A massive Majorana neutrino $\chi_j$ (a Majorana spin $1/2$ fermion) having mass $m_j>0$ can be described in a local quantum field theory (eg. the standard model) by a four component spin $1/2$ field $\chi_j(x)$ which satisfies the Dirac equation and the Majorana condition which reads:
$$
C(\overline{\chi_j}(x))^T=\eta_k\chi_j, \text{  where    }|\eta_k|^2=1 
$$
$C$ is the charge conjugation matrix, $C^{-1}\gamma_{\alpha}C=-(\gamma_{\alpha})^T$ $(C^T=-C,C^{-1}=C^{\dagger})$ and $\eta_k$ is a generic unphysical phase. The Majorana condition is invariant under proper Lorentz transformation.  It reduces by a factor of 2 the number of independent components in $\chi_j (x)$. 
Notice that the Majorana condition is invariant a global $U(1)$ transformation of the field $\chi_j(x)$ (carrying a $U(1)$ charge $Q$): $\chi_j(x)\to e^{i\alpha Q} \chi_j(x)$ iff $Q=0$. Therefore:
$\chi_j(x)$ cannot carry nonzero additive quantum numbers (e.g. lepton charge)
Given this let us now construct mass terms.  In the absence of RH singlet neutrino fields in the theory (which is the case in the Standard model), the flavour neutrinos and antineutrinos $\nu_l$ and $\bar{\nu}_l,l=e,\mu,\tau$ can have a mass term of the Majorana type given by :
$$
\mathcal{L}_M^{\nu}(x)=-\frac{1}{2}\overline{\nu^c_{l'R}}(x)M_{l'l}\nu_{lL}(x)+h.c., \nu^c_{l'R}\equiv C(\overline{\nu_{l'L}}(x))^T,
$$
Where $M$ is a general $3\times 3$ complex matrix. Now coming to your question: Is this mass term $SU(2)_L\times U(1)_Y$ invariant? The answer is clearly NO!  It is not invariant under the weak isospin symmetry, and it changes the weak hypercharge by two units (the hypercharge of all the SM neutrinos is $-1$ which implies that this mass term has a total $U(1)_Y$ charge $-2$). Therefore we need to generate this term via. a Higgs mechanism (as for the Dirac mass term for the electron) or higher loop correction to the SM Lagrangian or possibly some beyond the standard model process.
In conclusion the Standard Model (which does not include RH singlet neutrino fields and contains only the usual Higgs doublet), there is no way to give (Majorana) mass to the neutrinos if fermion (Lepton) number is conserved.
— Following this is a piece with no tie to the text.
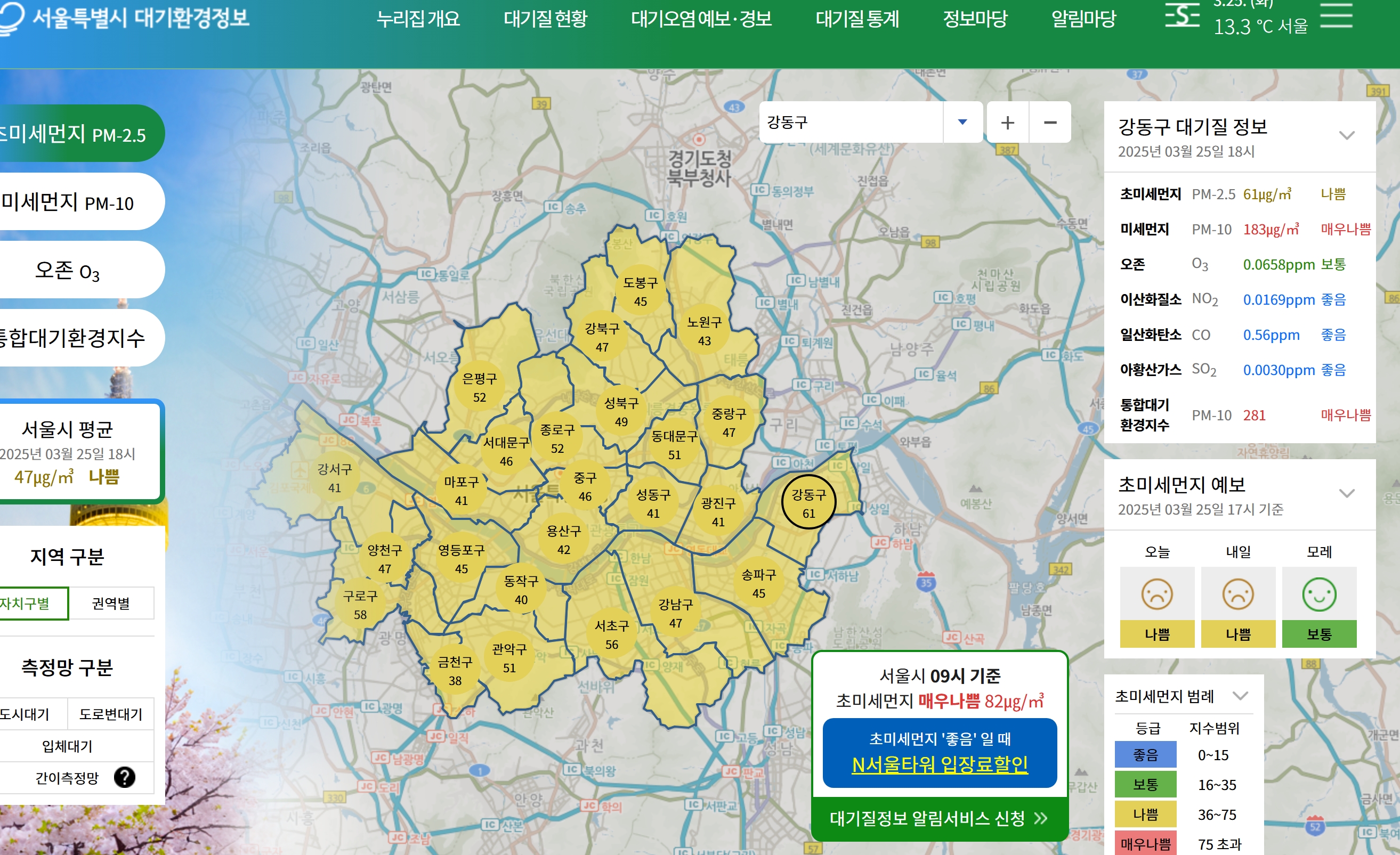Viewport: 1400px width, 855px height.
Task: Click today's 나쁨 sad face forecast icon
Action: [x=1157, y=595]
Massive Majorana neutrinos appear in theories with no conserved additive quantum number, and more specifically, in which the total lepton charge L is not conserved and changes by two units.
However if you consider Standard model as an effective field theory then there is possibility to generate the above mass term via. higher dimensional operators (which is the context of the previous answer!)
A: The important point is the fact that such a mass term breaks the gauge symmetry (Edit: I am assming that you want to build the Majorana mass term using SM available fields -- no extension considered -- of which there is only $\nu_L$). Namely, the desired term is (one generation suffices):
$$\frac{1}{2}\,M\, \nu_L^T \,\mathcal{C}^\dagger\,\nu_L\, +\, \textrm{H.c.}$$
Now, for this term to respect the U(1) part of the gauge symmetry, the total hypercharge must be zero (it is not, as Orbifold pointed out).
Moreover, as far as the SU(2) part is concerned, $\nu_L$ is part of a doublet. So, if your theory is invariant under that symmetry, you should be able to rotate the doublet $(\nu_L,\ell_L)$ under SU(2) with impunity, i.e. without changing the Lagrangian. Here, $\ell_L$ denotes a charged lepton. Clearly, a nontrivial SU(2) rotation would mix both $\nu_L$ and $\ell_L$ fields and the term/Lagrangian is not kept the same/invariant.
Recommended reading: beginning of section 6.4 of C. Giunti and C. Kim's 'Fundamentals of Neutrino Physics and Astrophysics' (Oxford, 2007).